1 2	class Solution: def maxKDivisibleComponents(self, n: int, edges: List[List[int]], values: List[int], k: int) -> int:

solution_test.py

import pytest

from solution import Solution


@pytest.mark.parametrize('n, edges, values, k, expected', [
    (5, [[0,2],[1,2],[1,3],[2,4]], [1,8,1,4,4], 6, 2),
    (7, [[0,1],[0,2],[1,3],[1,4],[2,5],[2,6]], [3,0,6,1,5,2,1], 3, 3),
])
@pytest.mark.parametrize('sol', [Solution()])
def test_solution(sol, n, edges, values, k, expected):
    assert sol.maxKDivisibleComponents(n, edges, values.copy(), k) == expected

Thoughts

任选一条边，两头各有一棵子树，如果其中一棵子树的节点的 value 之和可以被 k 整除，那么这条边就可以断开。

可以选任意节点作为树根 root。对于某个节点 u，记 s(u) 表示以 u 为根节点的子树的各节点 value 之和。如果 s(u) % k = 0，就可以把以 u 为根节点的子树拆出去成为独立的部分。显然 s(root) % k = 0。所以一共有几个节点的 s 值能被 k 整除，就可以把原树拆分成几个部分，这些节点就是各个独立部分的子树树根（可能只有一个节点）。

问题就转变为，求所有节点的 s 值。可以用后序遍历， $s(u)=\sum_v{s_v}$ ，其中 v 是 u 的所有子节点。

二叉树的后序遍历可以参考 124. Binary Tree Maximum Path Sum 或 337. House Robber III。但是普通的树，每个节点可以有任意多个子节点，就需要在子节点入栈前，把当前节点再次入栈，并附带上标记，当它带着标记出栈的时候，就可以知道它的子节点已经都处理完了。
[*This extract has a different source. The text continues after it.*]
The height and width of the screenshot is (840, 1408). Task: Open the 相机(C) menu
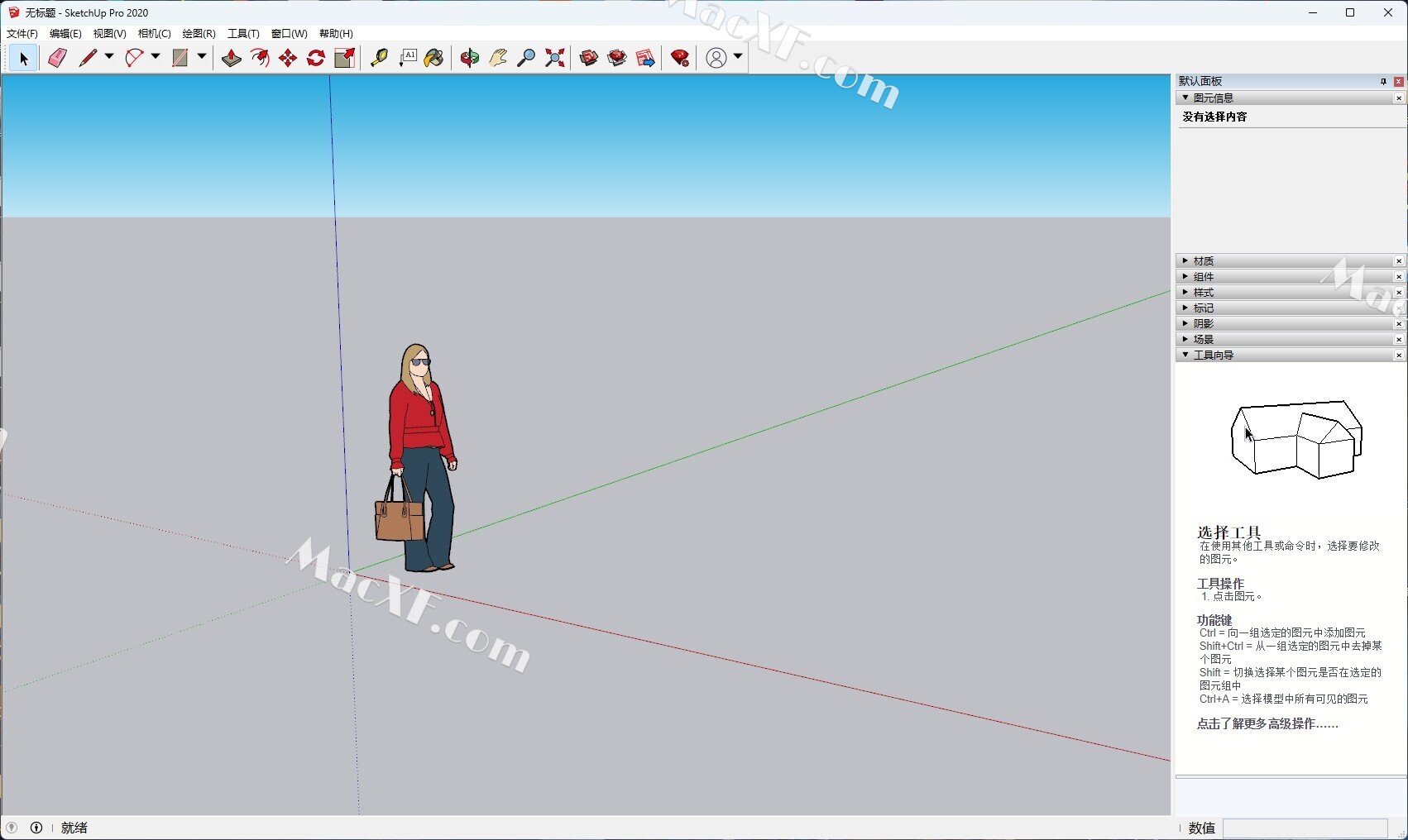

另外提供的数据中没有明确表明谁是谁的父节点，可以在遍历过程中记录是从哪个节点访问过来的。

时间复杂度 O(n)，空间复杂度 O(n)。

Code

solution.py

class Solution:
    def maxKDivisibleComponents(self, n: int, edges: list[list[int]], values: list[int], k: int) -> int:
        tree = [[] for _ in range(n)] # tree[u]: u's neighbors.
        for u, v in edges:
            tree[u].append(v)
            tree[v].append(u)

        cnt = 0
        stack = [(-1, 0, False)] # (parent, node, children done)
        while stack:
            p, u, ready = stack.pop()
            if ready:
                for v in tree[u]:
                    if v != p: values[u] += values[v]
                if values[u] % k == 0:
                    cnt += 1
            else:
                stack.append((p, u, True))
                for v in tree[u]:
                    if v != p: stack.append((u, v, False))

        return cnt